====== Material provided

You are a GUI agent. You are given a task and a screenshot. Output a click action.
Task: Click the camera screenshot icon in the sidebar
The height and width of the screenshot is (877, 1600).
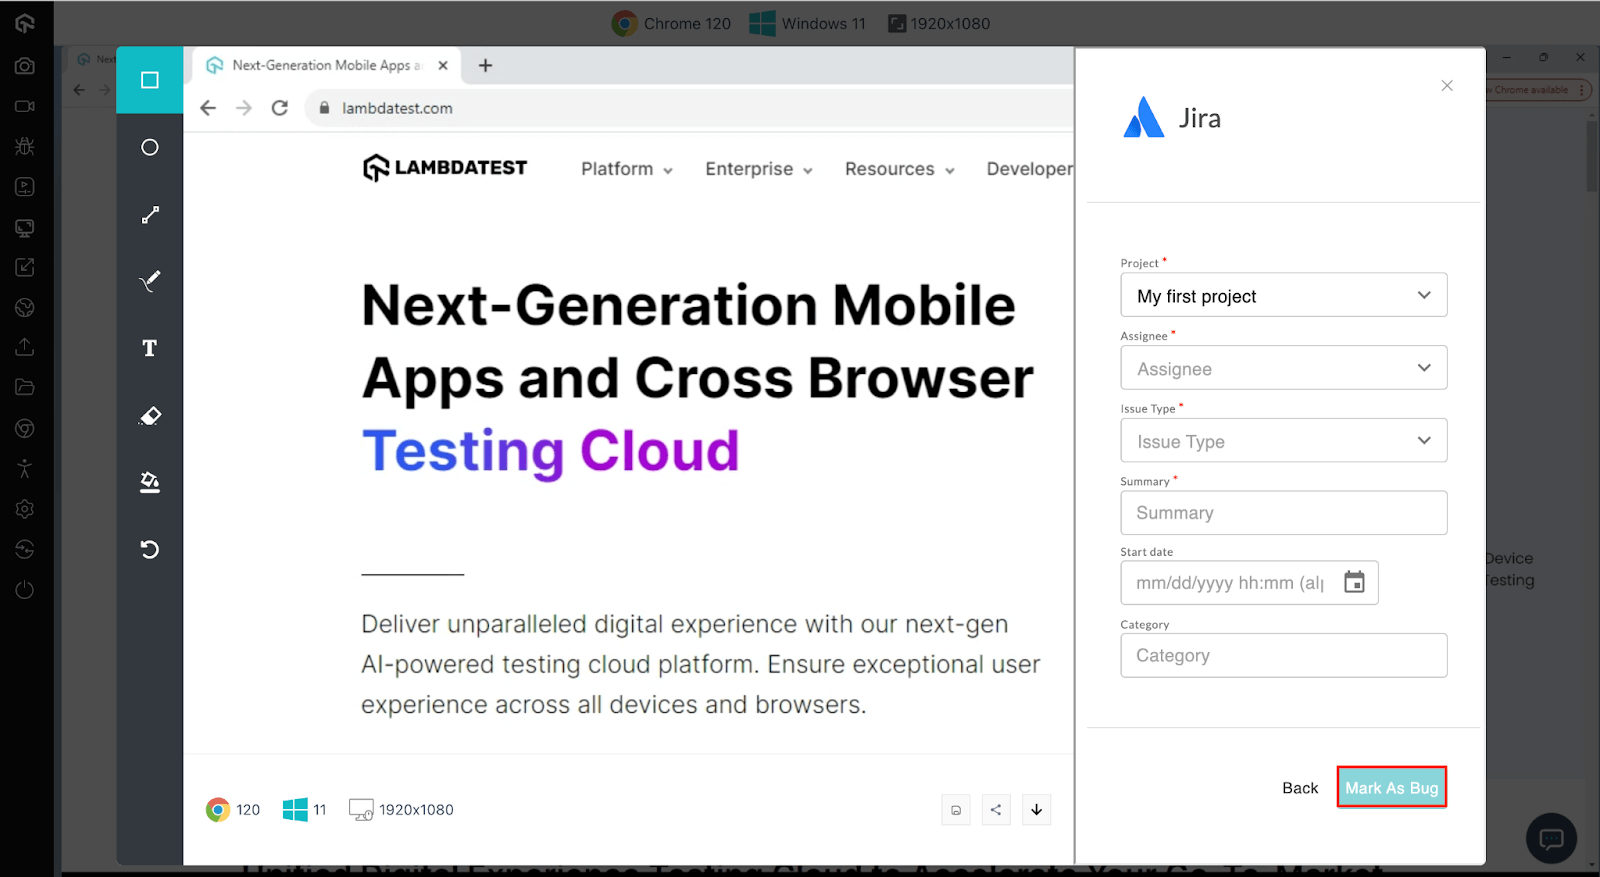25,66
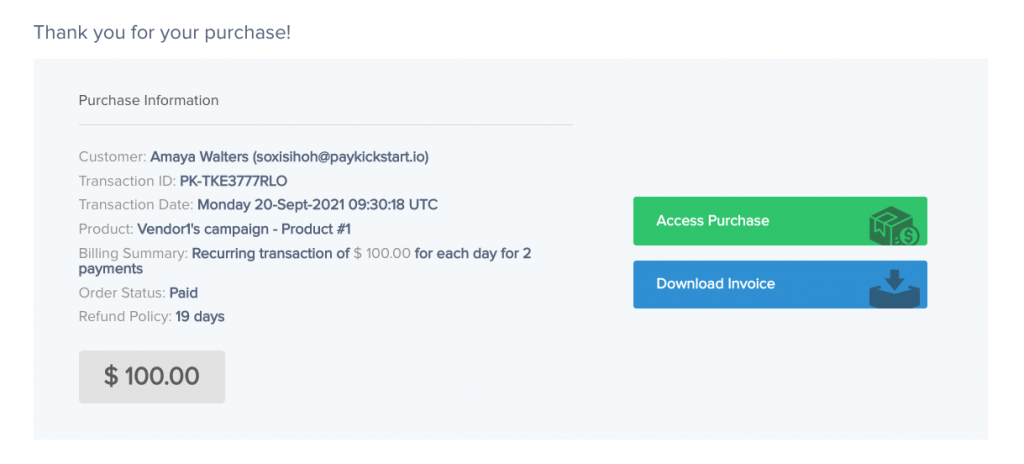Click customer name Amaya Walters
This screenshot has height=464, width=1024.
198,157
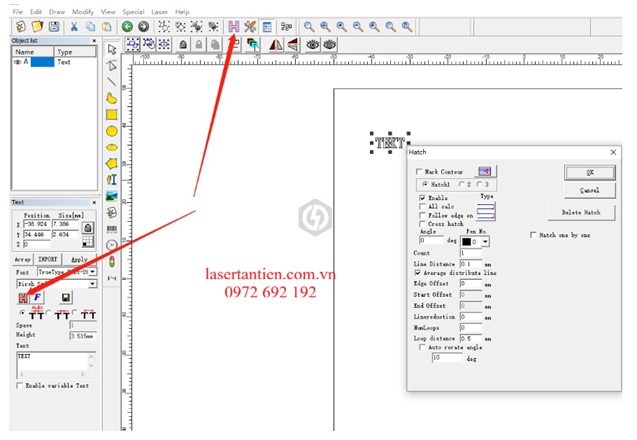This screenshot has height=440, width=637.
Task: Click the red Hatch button in Text panel
Action: [24, 297]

============

# Work to be completed
Please output each line above exactly and omit all images.

# Answer to this task
You are a GUI agent. You are given a task and a screenshot. Output a click action.
Task: Click the camera screenshot icon in the sidebar
The height and width of the screenshot is (877, 1600).
25,66
Click customer name Amaya Walters
This screenshot has height=464, width=1024.
198,157
This screenshot has height=440, width=637.
Task: Click the red Hatch button in Text panel
Action: [24, 297]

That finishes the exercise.